Is it possible to look at the Sun implementation's source code to
distinguish enforced vs. ignored rules?


That would make the code not clean room.

I propose we ask Sun for a formal definition of the parser for this 
class, and in a parallel track make an effort to try to match their 
bugs.  The code from the second track doesn't have to be perfect, 
but just good enough.  We simply let our users know that our goal 
with the "implement.sun.javamail.bugs=true" code is to emulate the 
sun bugs, and if they find something that produces different results 
for the same text, we consider it a bug.
I'm becoming less and less convinced this is a good idea.  So far, 
I've found many, many sun bugs in this code where they produce 
results that are in conflict with with RFC822.  The API documentation 
refers relaxed parsing rules, which says to me there are addresses 
that would not be valid under RFC822, but javamail will accept them 
based on the type of parsing requested.  I can accept that.

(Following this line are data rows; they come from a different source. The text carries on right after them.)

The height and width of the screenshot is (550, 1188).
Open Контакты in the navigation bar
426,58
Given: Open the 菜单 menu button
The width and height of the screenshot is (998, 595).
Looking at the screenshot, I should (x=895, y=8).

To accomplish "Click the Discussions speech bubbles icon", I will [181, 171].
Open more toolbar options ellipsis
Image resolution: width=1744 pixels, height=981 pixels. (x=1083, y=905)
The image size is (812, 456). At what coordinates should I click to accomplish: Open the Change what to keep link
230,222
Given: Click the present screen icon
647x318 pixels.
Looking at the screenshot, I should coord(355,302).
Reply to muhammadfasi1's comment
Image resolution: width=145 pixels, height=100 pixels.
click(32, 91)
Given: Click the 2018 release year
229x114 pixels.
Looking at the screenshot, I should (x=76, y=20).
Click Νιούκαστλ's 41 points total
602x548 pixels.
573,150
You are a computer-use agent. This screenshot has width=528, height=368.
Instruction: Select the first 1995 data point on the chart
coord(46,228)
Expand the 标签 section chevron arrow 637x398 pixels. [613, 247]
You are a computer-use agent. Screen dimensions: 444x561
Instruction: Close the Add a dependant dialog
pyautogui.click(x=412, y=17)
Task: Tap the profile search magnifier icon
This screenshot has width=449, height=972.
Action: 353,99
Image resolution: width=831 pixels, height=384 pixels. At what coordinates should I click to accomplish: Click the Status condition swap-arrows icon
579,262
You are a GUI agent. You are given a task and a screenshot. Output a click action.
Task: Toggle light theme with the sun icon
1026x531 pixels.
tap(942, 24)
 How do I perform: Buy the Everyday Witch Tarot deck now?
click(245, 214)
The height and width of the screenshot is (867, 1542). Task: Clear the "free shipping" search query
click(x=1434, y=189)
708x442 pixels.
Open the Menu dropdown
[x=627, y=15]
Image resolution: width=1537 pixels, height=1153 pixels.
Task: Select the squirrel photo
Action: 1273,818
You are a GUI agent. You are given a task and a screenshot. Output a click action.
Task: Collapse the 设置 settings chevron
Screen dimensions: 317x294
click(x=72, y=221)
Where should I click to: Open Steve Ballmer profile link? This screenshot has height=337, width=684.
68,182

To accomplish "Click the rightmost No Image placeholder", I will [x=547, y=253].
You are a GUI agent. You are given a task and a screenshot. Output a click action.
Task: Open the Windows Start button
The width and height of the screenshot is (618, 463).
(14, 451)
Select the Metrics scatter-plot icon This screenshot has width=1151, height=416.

However, the great majority of the problems I've found have been 
involved with internet addresses that RFC822 says ARE valid, but the 
javamail code does not handle them properly.  And there are a few 
situations where it appears the authors just chose to punt and say 
"yeah, whatever".
It appears that the solution is to write hacked code that mostly, 
sorta, kinda does what it claims to do, or write a good parser, then 
triple the size of the code trying to get all of the Sun bugs to work 
properly.
Working strictly from the RFC822 spec, I had a fairly nice parser 
written that gave very good RFC822 compliance, but things turned 
nightmarish when I discovered the sorts of Sun behaviors I had to 
insert back in.  I think I've completely rewritten this code about 5 
times now, and am getting pretty close to the Sun "relaxed rules".  
Inserting some of the real bugs back in to the parsing might pose 
similar problems.
It really appears that this code somewhat "lost it's way somewhere".  
It's serving two purposes that are really at odds with each other.  
The first purpose, is to parse any internet address that might appear 
in a received message.  For that purpose, the code needs to accept 
any valid internet address as defined by RFC822.  The Sun code does 
not currently do that, and making the new version "bug compatible" 
would also not achieve that.


The other purpose of the InternetAddress parser is to process email 
addresses entered into applications and perform some validation on 
the addresses.  This is where the "relaxed rules" come in to play, 
and basically allows internet addresses that are not strictly RFC822 
compatible to pass.  Now for those, I'm relatively comfortable that 
this can be made compatible.  It is very difficult though, when the 
requirement becomes one of being both more and less restrictive at 
the same time, with no good definition of the what rules are being used.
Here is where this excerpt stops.